Dans cette lettre, le frère Roger affirme être « en étroite communion » avec le pape et « avec tous ceux qui seront réunis à Cologne ».

« Puis il écrit qu'en raison de ses conditions de santé, il ne pourra malheureusement pas venir personnellement à Cologne, mais qu'il sera spirituellement présent avec ses frères », a ajouté le pape.

Benoît XVI précise que le fondateur de la Communauté de Taizé écrit « qu'il souhaite venir au plus tôt à Rome » pour le rencontrer et lui dire que la « communauté de Taizé voudrait cheminer en communion avec le Saint-Père ».

« En ce moment de tristesse, nous ne pouvons que confier à la bonté du Seigneur l'âme de son fidèle serviteur, a poursuivi le pape.

« Frère Schütz est dans les mains de la bonté éternelle, de l'amour éternel. Il est arrivé à la joie éternelle. Il nous avertit et nous exhorte à être toujours de fidèles ouvriers dans la Vigne du Seigneur, même dans les situations tristes, dans la certitude que le Seigneur nous accompagne et nous donnera sa joie », a conclu Benoît XVI.
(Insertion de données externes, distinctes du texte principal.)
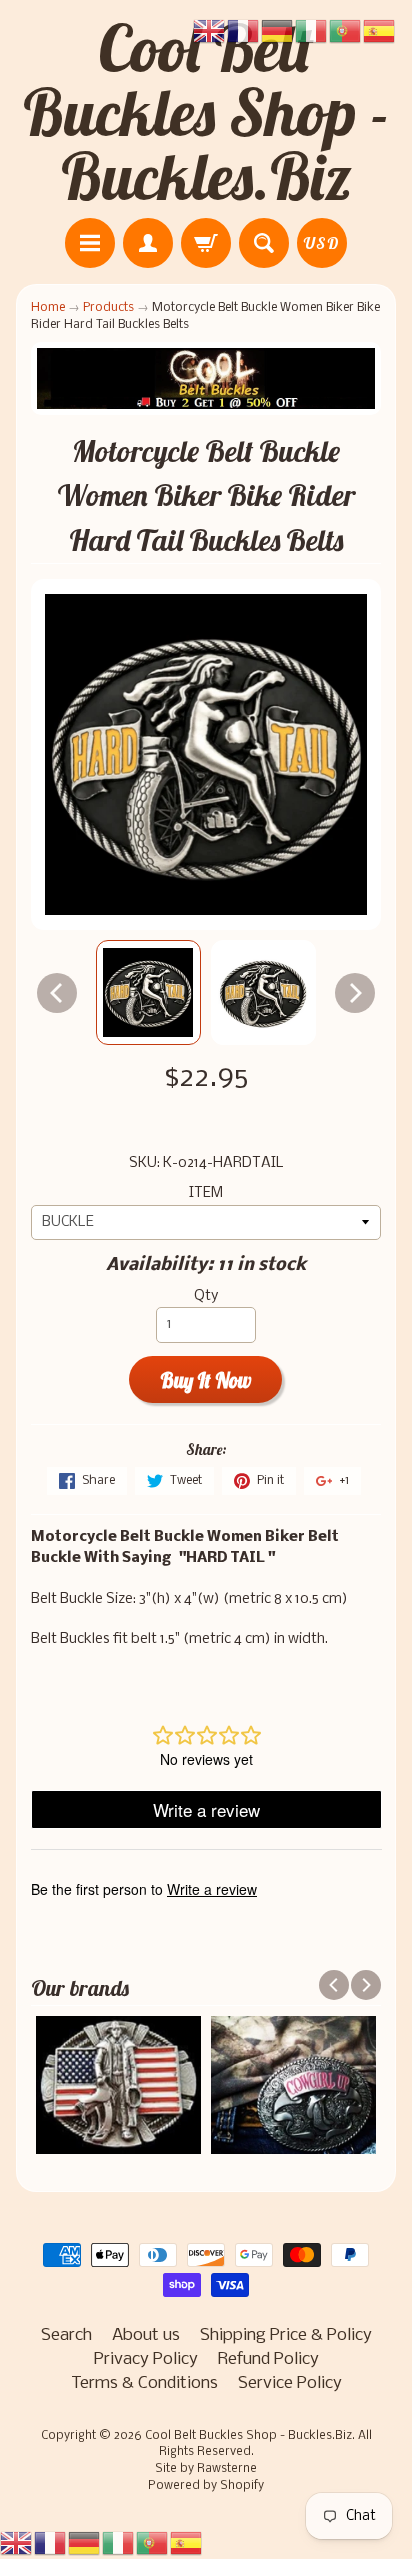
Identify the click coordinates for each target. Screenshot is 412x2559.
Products (108, 307)
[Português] (153, 2542)
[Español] (187, 2542)
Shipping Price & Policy (286, 2335)
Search (66, 2335)
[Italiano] (119, 2542)
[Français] (51, 2542)
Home (48, 307)
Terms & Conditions (144, 2383)
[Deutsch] (85, 2542)
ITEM (206, 1193)
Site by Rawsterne (206, 2469)
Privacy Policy (146, 2359)
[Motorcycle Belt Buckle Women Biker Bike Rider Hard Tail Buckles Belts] (148, 992)
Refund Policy (268, 2359)
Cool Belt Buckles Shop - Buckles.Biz (206, 112)
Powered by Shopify (206, 2486)
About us (146, 2335)
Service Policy (290, 2383)
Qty (206, 1296)
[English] (17, 2542)
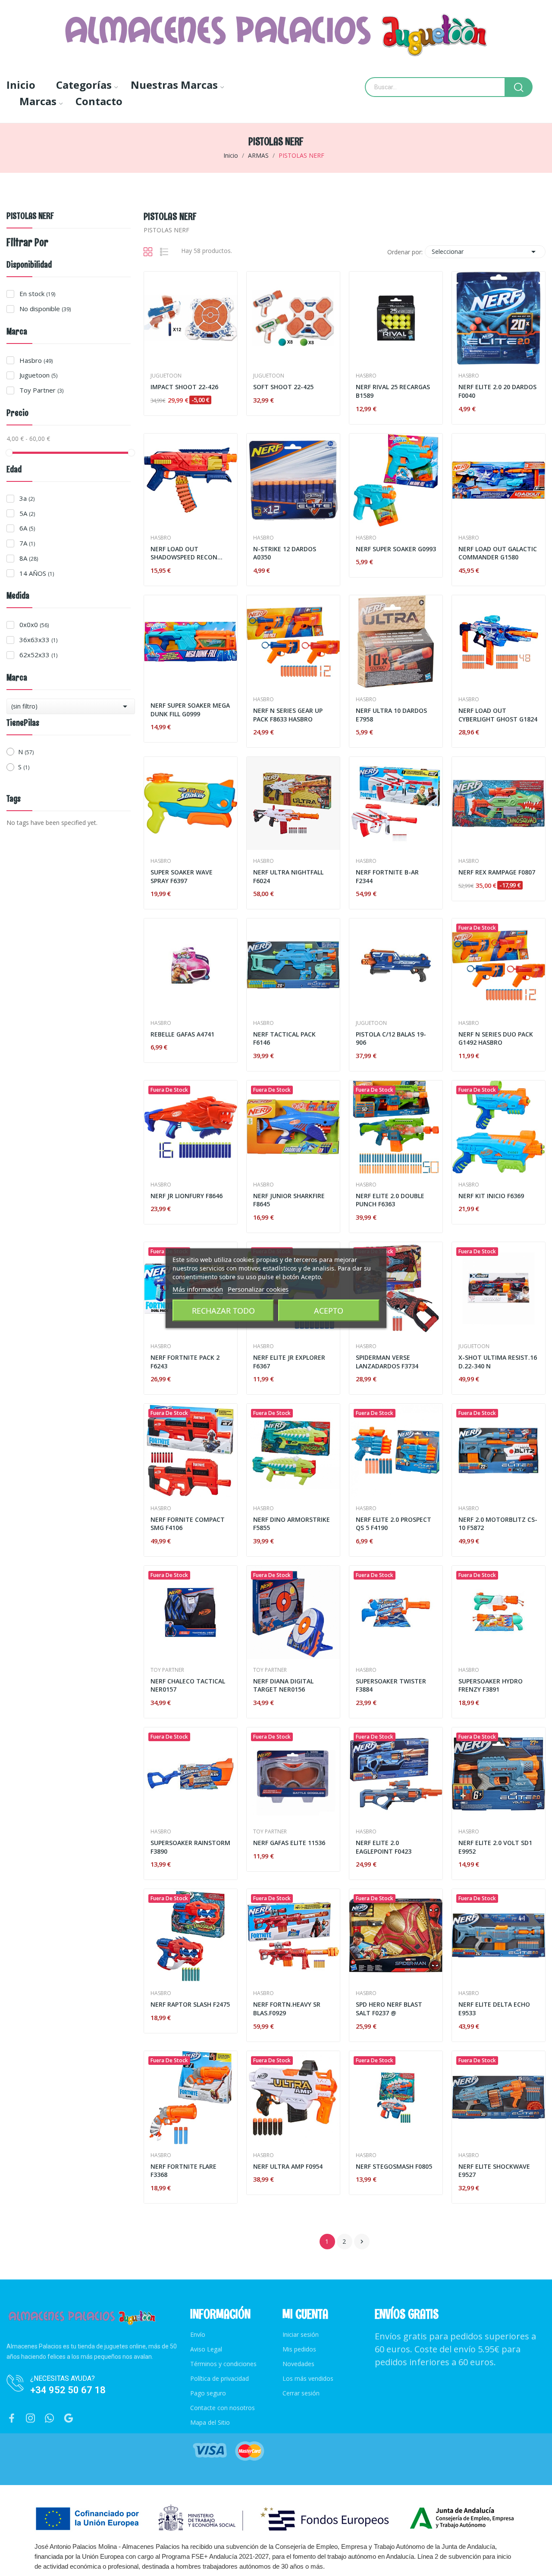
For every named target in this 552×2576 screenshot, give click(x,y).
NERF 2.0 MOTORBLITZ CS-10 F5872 (497, 1523)
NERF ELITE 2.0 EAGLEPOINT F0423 (383, 1847)
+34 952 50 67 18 (68, 2390)
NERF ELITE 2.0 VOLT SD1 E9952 (495, 1847)
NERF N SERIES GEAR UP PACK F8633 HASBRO (288, 714)
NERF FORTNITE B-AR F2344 (387, 876)
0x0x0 (34, 624)
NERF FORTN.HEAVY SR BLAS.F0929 (286, 2008)
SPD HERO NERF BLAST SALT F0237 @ (389, 2008)
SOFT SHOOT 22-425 (283, 387)
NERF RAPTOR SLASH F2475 (190, 2004)
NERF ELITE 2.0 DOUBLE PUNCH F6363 (390, 1200)
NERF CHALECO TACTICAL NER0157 (188, 1685)
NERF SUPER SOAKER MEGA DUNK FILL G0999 (190, 709)
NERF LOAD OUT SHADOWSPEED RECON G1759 (184, 553)
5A (27, 513)
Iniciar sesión (300, 2334)
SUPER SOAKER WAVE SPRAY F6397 (182, 876)
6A (27, 528)
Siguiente (362, 2241)
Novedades (298, 2364)
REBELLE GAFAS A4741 (182, 1034)
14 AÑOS (36, 573)
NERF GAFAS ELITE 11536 (289, 1843)
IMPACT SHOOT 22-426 (184, 387)
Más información (197, 1288)
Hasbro (36, 360)
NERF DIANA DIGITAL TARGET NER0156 (283, 1685)
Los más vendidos (307, 2378)
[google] (68, 2418)
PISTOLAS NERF (30, 217)
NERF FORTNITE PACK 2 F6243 (185, 1361)
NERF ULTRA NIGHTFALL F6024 (288, 876)
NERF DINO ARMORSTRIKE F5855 (291, 1523)
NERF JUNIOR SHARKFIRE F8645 (289, 1200)
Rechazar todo (223, 1310)
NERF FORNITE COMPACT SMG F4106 (188, 1523)
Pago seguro (208, 2393)
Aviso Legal (206, 2349)
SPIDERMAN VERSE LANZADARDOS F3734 (387, 1361)
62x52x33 (38, 654)
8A (28, 558)
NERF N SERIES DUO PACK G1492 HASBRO (495, 1038)
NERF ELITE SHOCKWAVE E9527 (494, 2170)
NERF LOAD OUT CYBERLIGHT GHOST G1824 (497, 714)
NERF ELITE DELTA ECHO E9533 (494, 2008)
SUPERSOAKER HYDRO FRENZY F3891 (490, 1685)
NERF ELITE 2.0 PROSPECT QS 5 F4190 (393, 1523)
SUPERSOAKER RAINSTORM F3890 (190, 1847)
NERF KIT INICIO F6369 (491, 1196)
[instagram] (30, 2418)
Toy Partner (41, 390)
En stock (37, 293)
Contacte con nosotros (222, 2408)
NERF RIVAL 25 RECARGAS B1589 (393, 391)
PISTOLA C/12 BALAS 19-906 (391, 1038)
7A (27, 543)
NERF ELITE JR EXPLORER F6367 (289, 1361)
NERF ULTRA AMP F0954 (288, 2166)
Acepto (328, 1310)
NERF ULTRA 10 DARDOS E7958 (391, 714)
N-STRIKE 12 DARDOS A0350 (284, 553)
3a (26, 498)
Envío (197, 2334)
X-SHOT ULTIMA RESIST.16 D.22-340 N (497, 1361)
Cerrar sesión (301, 2393)
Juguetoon (38, 375)
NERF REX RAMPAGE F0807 (496, 872)
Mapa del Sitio (210, 2422)
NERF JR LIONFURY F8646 (187, 1196)
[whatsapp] (49, 2418)
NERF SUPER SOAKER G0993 (396, 549)
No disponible (45, 308)
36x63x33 (38, 639)
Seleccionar (485, 252)
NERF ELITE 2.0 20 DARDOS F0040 (497, 391)
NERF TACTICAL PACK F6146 (284, 1038)
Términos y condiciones (223, 2364)
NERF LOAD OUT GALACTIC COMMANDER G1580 (497, 553)
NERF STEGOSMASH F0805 (394, 2166)
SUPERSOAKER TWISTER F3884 (391, 1685)
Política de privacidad (219, 2378)
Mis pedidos (299, 2349)
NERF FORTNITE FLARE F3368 (183, 2170)
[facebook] (11, 2418)
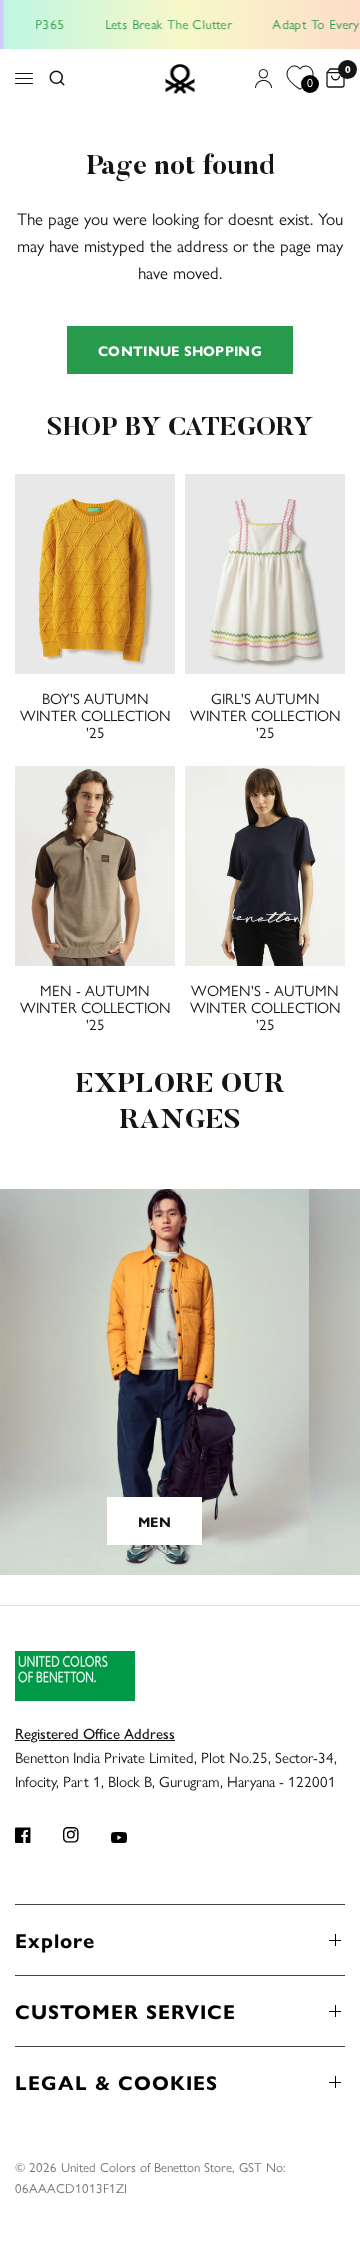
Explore (55, 1939)
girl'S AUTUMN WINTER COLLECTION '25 (265, 714)
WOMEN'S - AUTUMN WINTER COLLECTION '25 (265, 1006)
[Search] (57, 79)
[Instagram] (85, 1835)
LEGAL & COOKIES (116, 2081)
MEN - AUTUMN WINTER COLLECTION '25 (95, 1006)
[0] (332, 79)
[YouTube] (133, 1837)
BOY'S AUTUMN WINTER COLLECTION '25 (95, 714)
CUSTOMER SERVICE (125, 2010)
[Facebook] (37, 1835)
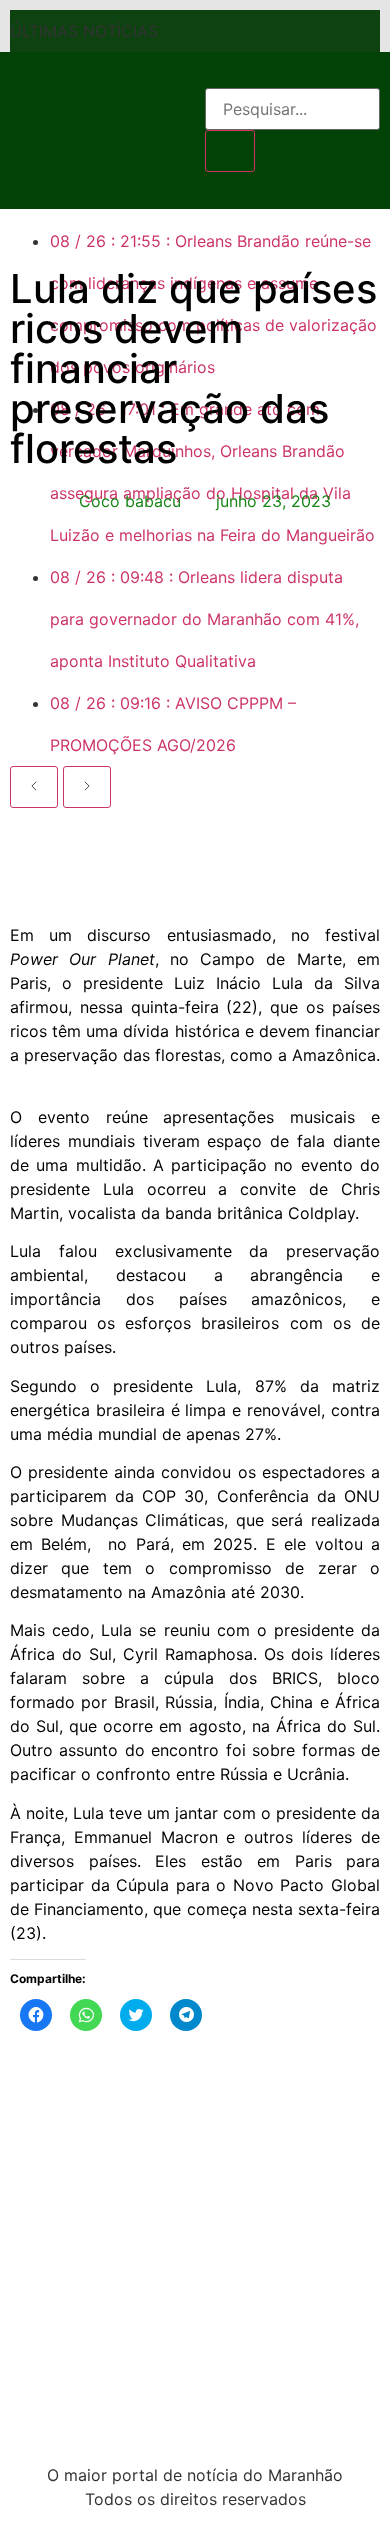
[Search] (230, 151)
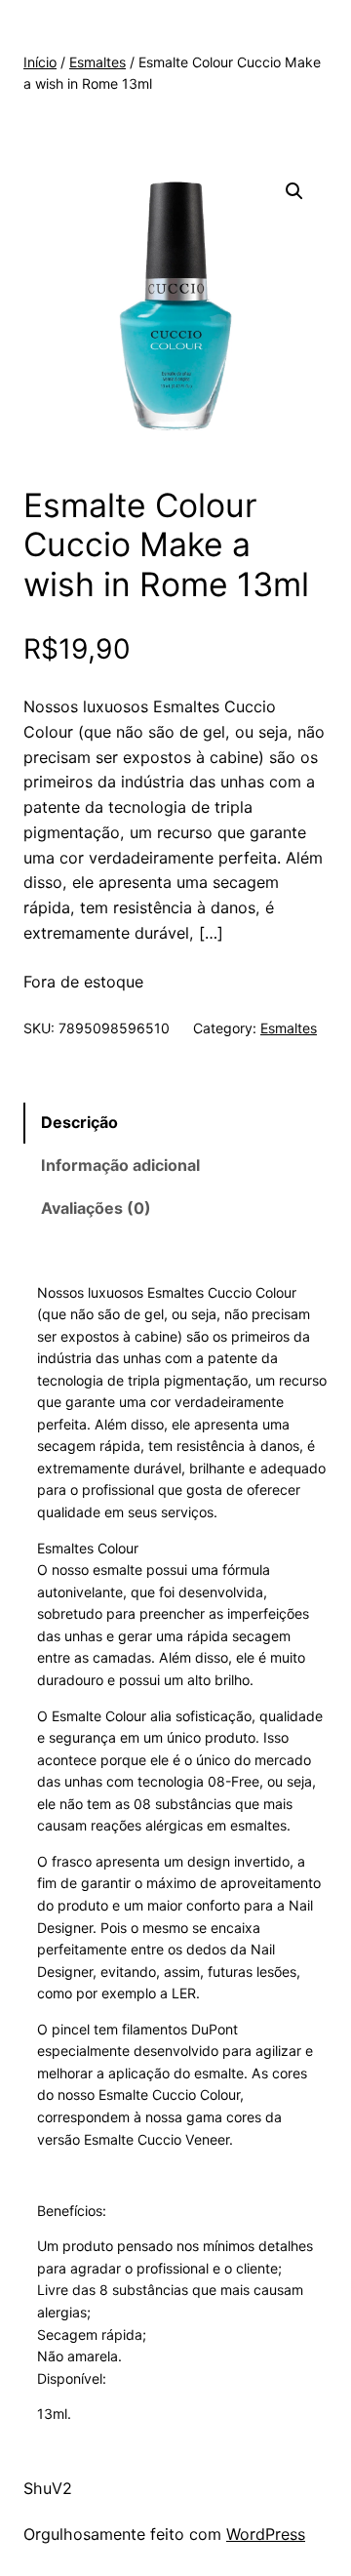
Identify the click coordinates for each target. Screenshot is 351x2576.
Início (40, 62)
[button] (294, 191)
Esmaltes (97, 62)
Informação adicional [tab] (120, 1165)
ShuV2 (47, 2488)
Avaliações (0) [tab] (96, 1208)
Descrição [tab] (79, 1122)
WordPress (265, 2534)
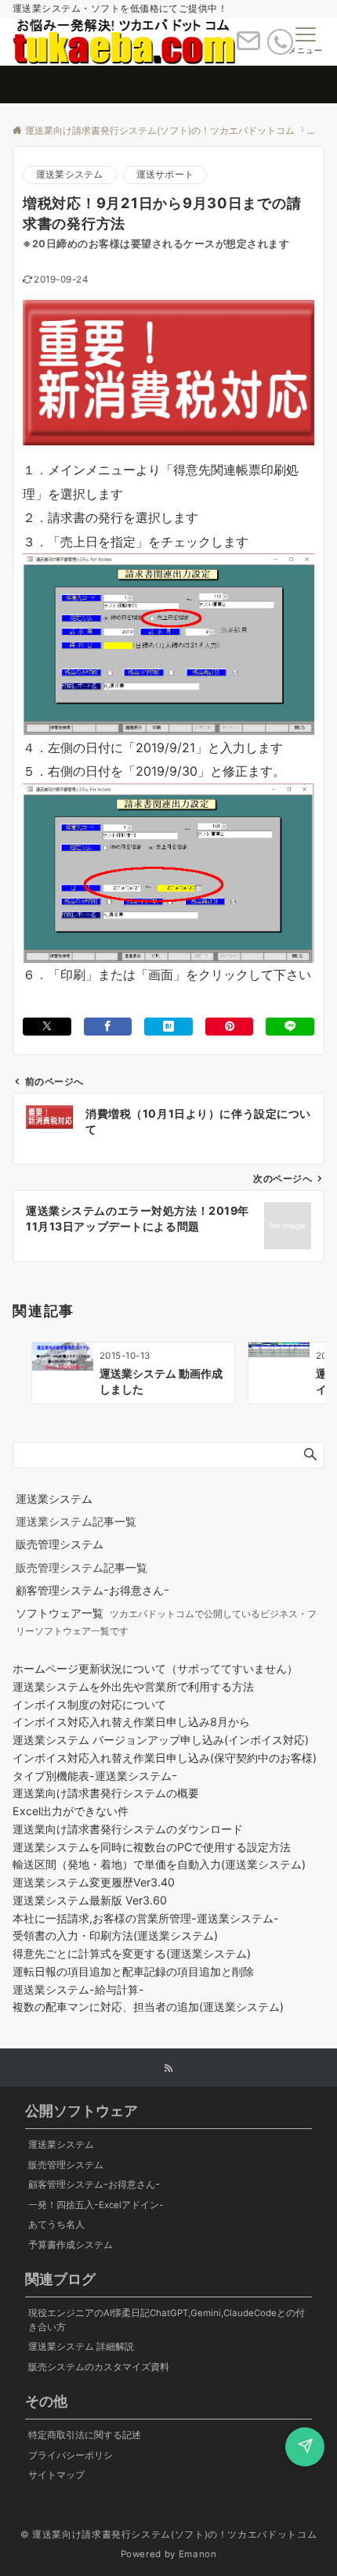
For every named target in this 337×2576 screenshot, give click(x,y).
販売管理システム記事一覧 (81, 1567)
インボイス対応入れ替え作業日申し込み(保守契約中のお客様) (165, 1757)
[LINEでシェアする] (290, 1027)
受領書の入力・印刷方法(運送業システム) (115, 1935)
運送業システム (69, 174)
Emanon (198, 2554)
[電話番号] (280, 42)
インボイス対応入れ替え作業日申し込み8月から (131, 1721)
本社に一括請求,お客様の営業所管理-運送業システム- (146, 1918)
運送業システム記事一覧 (76, 1521)
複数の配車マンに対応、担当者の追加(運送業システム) (148, 2006)
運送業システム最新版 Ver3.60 (90, 1900)
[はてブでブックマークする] (168, 1027)
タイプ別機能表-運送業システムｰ (95, 1775)
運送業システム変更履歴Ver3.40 (94, 1882)
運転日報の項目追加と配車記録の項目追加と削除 (133, 1971)
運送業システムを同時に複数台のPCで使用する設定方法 (152, 1847)
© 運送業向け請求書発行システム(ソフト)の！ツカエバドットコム (168, 2534)
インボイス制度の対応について (89, 1704)
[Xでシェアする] (47, 1027)
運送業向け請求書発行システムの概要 (106, 1793)
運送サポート (165, 174)
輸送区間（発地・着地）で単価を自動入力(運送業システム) (159, 1864)
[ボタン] (248, 47)
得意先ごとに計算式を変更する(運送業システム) (132, 1953)
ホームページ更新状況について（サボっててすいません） (155, 1668)
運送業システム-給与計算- (78, 1989)
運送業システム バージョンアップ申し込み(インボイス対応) (161, 1739)
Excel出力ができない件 (71, 1811)
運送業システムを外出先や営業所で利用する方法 (133, 1686)
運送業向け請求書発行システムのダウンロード (128, 1829)
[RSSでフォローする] (168, 2068)
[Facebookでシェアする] (108, 1027)
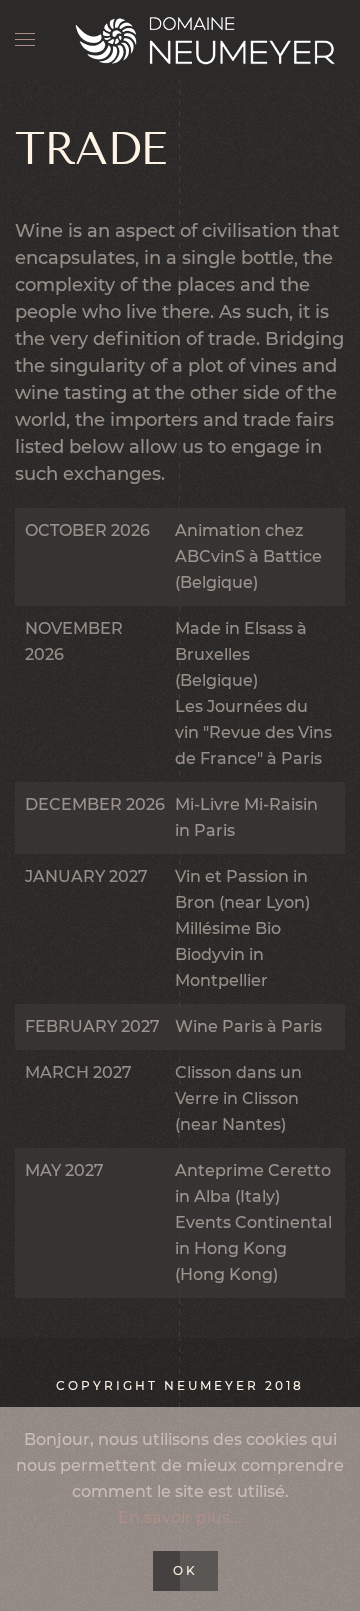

Le cardinal Joseph Ratzinger connaissait le frère Roger depuis longtemps. Lors des obsèques de Jean-Paul II, qu’il présidait en tant que doyen du collège des cardinaux, la première personne à recevoir la communion des mains du cardinal a été le frère Roger, qui s’était avancé vers l’autel en fauteuil roulant.